---------- TASK DATA

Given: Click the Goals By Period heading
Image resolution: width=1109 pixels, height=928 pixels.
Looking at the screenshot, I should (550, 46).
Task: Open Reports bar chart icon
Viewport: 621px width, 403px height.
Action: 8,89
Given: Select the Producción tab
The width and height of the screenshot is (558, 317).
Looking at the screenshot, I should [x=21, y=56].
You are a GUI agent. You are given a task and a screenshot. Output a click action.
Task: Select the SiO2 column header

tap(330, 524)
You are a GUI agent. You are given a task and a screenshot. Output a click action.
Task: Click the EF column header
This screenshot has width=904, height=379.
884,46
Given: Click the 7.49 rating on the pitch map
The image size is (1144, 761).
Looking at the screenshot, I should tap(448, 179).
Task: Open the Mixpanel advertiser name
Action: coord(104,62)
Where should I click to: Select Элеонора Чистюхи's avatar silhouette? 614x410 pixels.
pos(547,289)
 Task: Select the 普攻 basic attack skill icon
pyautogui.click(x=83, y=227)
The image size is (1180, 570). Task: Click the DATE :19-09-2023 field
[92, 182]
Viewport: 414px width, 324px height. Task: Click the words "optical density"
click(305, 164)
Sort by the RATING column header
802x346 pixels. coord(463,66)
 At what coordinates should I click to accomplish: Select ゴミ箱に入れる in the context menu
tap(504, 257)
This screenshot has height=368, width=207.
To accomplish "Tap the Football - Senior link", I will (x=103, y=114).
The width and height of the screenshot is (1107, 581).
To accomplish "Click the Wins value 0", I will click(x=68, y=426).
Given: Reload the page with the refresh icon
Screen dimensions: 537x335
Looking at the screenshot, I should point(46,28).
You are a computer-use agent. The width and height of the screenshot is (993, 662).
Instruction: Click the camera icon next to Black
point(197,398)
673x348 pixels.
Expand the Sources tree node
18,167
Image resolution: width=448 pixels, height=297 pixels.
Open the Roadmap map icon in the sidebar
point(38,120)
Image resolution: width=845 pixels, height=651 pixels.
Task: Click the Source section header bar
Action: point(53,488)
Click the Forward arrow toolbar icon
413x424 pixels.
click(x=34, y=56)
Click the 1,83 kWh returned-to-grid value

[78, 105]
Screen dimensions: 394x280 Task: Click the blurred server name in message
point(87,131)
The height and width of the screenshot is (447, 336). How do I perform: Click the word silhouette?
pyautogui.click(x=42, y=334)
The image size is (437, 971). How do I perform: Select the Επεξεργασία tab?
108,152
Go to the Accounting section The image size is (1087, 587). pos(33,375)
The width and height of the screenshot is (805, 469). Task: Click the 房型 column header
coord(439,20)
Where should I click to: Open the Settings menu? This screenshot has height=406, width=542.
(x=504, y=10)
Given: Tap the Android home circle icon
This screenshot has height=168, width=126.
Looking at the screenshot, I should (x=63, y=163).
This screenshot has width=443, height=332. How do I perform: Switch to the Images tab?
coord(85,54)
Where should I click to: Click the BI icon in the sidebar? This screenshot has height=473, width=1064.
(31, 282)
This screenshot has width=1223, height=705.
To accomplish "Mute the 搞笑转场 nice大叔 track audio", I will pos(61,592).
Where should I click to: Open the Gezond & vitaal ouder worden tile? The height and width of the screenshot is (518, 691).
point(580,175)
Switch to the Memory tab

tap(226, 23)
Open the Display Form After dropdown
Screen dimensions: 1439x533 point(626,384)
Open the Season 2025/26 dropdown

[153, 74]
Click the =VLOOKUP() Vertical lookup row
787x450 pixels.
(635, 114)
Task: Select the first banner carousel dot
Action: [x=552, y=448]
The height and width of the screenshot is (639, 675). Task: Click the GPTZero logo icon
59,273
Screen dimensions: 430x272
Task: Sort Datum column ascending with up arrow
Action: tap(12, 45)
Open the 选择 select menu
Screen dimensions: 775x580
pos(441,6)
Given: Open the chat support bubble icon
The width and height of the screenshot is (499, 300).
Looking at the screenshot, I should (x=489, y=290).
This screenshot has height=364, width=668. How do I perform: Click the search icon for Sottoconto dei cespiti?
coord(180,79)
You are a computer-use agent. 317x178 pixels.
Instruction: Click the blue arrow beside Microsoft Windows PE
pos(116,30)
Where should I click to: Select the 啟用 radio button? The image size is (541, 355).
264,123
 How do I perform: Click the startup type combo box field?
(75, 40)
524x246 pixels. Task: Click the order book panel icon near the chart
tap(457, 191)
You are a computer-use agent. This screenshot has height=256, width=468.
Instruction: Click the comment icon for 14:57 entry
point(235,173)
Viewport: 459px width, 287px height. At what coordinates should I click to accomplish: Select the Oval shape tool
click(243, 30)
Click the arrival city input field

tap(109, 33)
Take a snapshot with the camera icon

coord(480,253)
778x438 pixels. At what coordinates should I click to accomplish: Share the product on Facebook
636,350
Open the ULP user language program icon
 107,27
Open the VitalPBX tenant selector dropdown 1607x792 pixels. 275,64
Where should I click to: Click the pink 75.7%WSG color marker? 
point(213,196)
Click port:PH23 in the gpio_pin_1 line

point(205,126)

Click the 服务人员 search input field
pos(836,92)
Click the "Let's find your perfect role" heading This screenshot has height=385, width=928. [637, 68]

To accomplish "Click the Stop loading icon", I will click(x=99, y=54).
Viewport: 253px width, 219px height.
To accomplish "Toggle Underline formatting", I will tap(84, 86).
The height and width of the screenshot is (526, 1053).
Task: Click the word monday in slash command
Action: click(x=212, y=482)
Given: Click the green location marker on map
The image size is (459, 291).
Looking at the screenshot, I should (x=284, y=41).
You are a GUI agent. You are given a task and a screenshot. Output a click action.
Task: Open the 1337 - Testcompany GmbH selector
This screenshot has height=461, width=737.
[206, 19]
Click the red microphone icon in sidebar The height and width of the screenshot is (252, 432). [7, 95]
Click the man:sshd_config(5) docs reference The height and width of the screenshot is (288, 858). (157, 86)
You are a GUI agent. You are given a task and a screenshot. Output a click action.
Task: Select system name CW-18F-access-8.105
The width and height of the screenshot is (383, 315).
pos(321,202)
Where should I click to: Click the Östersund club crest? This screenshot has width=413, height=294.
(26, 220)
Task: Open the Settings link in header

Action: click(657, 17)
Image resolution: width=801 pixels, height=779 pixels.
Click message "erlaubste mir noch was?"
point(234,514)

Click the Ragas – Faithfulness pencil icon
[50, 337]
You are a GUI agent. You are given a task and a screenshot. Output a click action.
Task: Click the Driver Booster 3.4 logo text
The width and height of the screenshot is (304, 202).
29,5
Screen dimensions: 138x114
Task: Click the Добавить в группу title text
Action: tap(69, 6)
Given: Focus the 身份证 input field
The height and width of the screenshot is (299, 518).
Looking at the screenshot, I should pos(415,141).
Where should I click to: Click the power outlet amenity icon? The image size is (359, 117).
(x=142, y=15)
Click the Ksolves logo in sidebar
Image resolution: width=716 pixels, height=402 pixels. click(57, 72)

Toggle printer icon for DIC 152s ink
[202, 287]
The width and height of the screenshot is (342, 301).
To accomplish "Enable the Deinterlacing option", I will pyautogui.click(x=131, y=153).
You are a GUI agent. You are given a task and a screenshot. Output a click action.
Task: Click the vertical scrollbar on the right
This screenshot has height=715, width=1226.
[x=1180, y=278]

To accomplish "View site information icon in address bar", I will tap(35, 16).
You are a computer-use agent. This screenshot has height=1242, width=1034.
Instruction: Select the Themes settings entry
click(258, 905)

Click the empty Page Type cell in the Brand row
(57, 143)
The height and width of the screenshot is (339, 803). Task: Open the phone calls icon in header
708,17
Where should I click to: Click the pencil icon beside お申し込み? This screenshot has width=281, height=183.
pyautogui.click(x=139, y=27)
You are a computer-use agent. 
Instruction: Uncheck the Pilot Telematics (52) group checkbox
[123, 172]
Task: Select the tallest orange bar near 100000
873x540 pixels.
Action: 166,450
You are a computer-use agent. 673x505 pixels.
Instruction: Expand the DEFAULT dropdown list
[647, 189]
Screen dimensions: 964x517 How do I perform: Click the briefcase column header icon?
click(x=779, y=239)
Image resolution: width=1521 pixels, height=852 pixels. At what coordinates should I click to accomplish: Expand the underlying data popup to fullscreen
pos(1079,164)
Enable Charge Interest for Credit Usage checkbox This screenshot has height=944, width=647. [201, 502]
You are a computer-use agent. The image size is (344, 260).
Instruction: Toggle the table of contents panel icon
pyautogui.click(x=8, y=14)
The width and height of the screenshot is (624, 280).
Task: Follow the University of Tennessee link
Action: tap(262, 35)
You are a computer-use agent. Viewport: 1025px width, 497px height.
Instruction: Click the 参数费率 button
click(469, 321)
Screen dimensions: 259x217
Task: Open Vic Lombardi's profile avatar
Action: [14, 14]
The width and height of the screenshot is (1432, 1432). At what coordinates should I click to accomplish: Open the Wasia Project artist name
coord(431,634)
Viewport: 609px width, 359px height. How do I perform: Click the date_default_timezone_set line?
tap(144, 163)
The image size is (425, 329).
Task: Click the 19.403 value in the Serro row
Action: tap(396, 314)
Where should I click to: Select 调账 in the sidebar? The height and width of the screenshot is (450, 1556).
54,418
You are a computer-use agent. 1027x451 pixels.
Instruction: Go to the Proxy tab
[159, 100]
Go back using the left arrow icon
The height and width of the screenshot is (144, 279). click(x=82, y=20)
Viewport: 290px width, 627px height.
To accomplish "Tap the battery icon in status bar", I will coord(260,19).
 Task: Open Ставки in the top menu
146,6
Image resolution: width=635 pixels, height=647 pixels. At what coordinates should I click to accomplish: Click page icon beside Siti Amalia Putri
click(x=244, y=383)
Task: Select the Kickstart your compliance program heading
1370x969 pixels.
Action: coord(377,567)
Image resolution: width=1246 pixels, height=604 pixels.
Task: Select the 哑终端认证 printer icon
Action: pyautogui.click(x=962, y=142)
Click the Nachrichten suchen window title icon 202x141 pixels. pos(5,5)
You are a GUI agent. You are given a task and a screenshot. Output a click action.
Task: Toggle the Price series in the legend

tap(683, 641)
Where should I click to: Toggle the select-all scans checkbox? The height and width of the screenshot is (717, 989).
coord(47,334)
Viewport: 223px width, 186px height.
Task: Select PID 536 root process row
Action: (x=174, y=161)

--------------------

**TASK:**
Set down, from the entries above, exactly the lines from the one with "Screen dimensions: 394x280" up to and including the one with "Given: Tap the Android home circle icon", and no other lines.

**SOLUTION BELOW:**
Screen dimensions: 394x280 Task: Click the blurred server name in message
point(87,131)
The height and width of the screenshot is (447, 336). How do I perform: Click the word silhouette?
pyautogui.click(x=42, y=334)
The image size is (437, 971). How do I perform: Select the Επεξεργασία tab?
108,152
Go to the Accounting section The image size is (1087, 587). pos(33,375)
The width and height of the screenshot is (805, 469). Task: Click the 房型 column header
coord(439,20)
Where should I click to: Open the Settings menu? This screenshot has height=406, width=542.
(x=504, y=10)
Given: Tap the Android home circle icon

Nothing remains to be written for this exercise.